目の前を白っぽくて長い尻尾が通り過ぎ、シュネーバルは釘付けになった。ふさふさでふかふかそうに見える。
「……」
ふらふらとその尻尾を追い掛ける。そして止まったところで飛び付いた。
「わあっ!」
尻尾が叫んだ。
「……?」
「おやおや、何を釣ったんだ? エリアス」
ひょいと胴体を抱き上げられ、シュネーバルはウーと低く唸った。
「エリアスの尻尾が気に入ったのかい?」
「……」
シュネーバルを掴んでいたのは白い髪に蒼い瞳の男だった。一目で〈善人〉で〈長級〉の男だと判断したシュネーバルは、唸るのを止めて巻き尻尾を振った。戦う意思はない。掴んでいた尻尾を離し、大人しく男の腕に抱かれる。
「マインラート、その子コボルト?」
「ああ。迷子だな。ちゃんとギルドカードをしているね。……名前はシュネーバルで〈Langue de chat〉の子だ」
「抱っこしていい?」
「ああ、届けに行こう」
シュネーバルをマインラートはエリアスの腕に渡した。
「可愛いなー」
「……」
白に近い灰色の毛をもつ人狼のエリアスに、シュネーバルは尻尾を振ってみせた。人狼とコボルトは友好関係にある。
「おっと」
マインラートとエリアスが歩き出した目の前に、ポンッとヴァルブルガが現れた。
「シュネーバル!」
「……っ」
ヴァルブルガの澄んだ緑色の瞳がギラギラ光っていた。怒気を察知したシュネーバルの尻尾がしゅるっと肢の間に入りぷるぷる震えた。ヴァルブルガとの約束を思い出したのだ。
「ヴァルブルガ、今送って行くところだったんだよ」
マインラートはヴァルブルガを雪の上から抱き上げた。
「皆はどっちかな?」
「あっちなの」
ヴァルブルガの丸い前肢が示す方へ、マインラートとエリアスは進んだ。
「いたいた」
月の女神シルヴァーナの氷像の近くに孝宏達は居た。マインラート達を見て駆け寄ってくる。
「シュネー!」
「マインラート達が見付けてくれたのか?」
「いや、エリアスの尻尾で釣れたんだ」
マインラートの答えにエンデュミオンが「ふかふかに弱すぎるだろう」と頭を抱えた。
「どうしたの? ヨナタン」
カチヤのズボンを掴むヨナタンの尻尾が内側に巻いていた。
「シュネーもだ」
孝宏がエリアスから受け取ったシュネーバルも、尻尾を抱えている。
「ヴァルブルガが怒っているからだろう」
イシュカに渡したヴァルブルガの頭に、マインラートがポンと掌を置いた。
ギラギラした瞳のままシュネーバルを見詰めているのだ、尻尾も内側に巻くだろう。ヴァルブルガがここまで怒るのは珍しい。
「ああ……」
そう言えば、ヴァルブルガは「一人でどこかに行くな」とシュネーバルに言っていた。シュネーバルはそれに「はい」と手を挙げたのだ。約束を破ったのだから怒りもするだろう。
孝宏は顎先でシュネーバルの頭をぐりぐりと擦った。
「シュネーバル、もしかしたら知らない人に拐われたかも知れないんだぞ? 気になったのなら、ヴァルに一緒に行ってと頼めば良かったんだよ」
「……ごめちゃい」
「ん」
シュネーバルの謝罪に、ヴァルブルガが重々しく頷いた。
ぷるぷる震えて謝るシュネーバルに、ヴァルブルガの底知れない強さを知った一同だった。

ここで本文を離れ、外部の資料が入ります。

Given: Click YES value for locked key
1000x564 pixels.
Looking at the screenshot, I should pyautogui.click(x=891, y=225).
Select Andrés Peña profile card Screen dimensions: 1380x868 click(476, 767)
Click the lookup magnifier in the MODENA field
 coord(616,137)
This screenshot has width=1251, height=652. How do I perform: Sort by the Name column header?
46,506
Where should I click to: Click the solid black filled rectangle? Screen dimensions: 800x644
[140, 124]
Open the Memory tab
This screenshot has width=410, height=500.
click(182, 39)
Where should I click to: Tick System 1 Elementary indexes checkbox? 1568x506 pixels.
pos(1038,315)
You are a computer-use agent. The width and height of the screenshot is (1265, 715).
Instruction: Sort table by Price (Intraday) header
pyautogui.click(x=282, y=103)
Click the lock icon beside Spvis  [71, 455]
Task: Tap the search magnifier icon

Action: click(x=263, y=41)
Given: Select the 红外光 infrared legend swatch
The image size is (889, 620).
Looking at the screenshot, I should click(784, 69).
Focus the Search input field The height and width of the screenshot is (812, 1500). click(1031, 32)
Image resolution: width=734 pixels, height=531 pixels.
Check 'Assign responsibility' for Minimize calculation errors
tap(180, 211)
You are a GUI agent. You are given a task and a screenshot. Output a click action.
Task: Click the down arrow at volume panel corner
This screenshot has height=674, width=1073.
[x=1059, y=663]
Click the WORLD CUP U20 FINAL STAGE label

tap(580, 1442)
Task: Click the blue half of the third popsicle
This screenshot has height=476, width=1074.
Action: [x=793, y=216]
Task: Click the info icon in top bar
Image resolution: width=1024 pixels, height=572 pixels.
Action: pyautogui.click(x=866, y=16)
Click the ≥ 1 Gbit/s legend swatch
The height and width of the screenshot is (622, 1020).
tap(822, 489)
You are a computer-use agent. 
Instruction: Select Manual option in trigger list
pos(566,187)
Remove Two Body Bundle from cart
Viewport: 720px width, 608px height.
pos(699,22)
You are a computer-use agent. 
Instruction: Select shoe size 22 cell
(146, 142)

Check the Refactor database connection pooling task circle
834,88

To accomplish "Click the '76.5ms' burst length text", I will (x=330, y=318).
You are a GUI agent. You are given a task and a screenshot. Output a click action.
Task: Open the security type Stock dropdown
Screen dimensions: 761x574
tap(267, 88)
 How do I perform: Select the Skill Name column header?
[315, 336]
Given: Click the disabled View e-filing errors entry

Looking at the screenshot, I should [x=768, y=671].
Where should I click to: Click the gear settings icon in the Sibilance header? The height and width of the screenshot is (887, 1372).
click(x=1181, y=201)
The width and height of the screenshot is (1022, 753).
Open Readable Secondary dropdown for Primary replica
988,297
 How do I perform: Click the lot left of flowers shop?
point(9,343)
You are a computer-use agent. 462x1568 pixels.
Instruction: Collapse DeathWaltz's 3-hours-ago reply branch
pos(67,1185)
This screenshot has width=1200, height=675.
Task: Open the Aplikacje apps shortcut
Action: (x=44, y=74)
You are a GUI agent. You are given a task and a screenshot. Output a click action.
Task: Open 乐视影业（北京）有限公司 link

ちなみに〈氷祭〉の会期中、月の女神シルヴァーナの氷像にはお供え物が絶えず、リグハーヴス女神教会には意外な臨時収入がもたらされるのだった。
このあと自分がもっとしっかり見ていれば良かった、と落ち込むヴァルブルガです。
ちなみにシュネーバルのふかふか好きは治りません。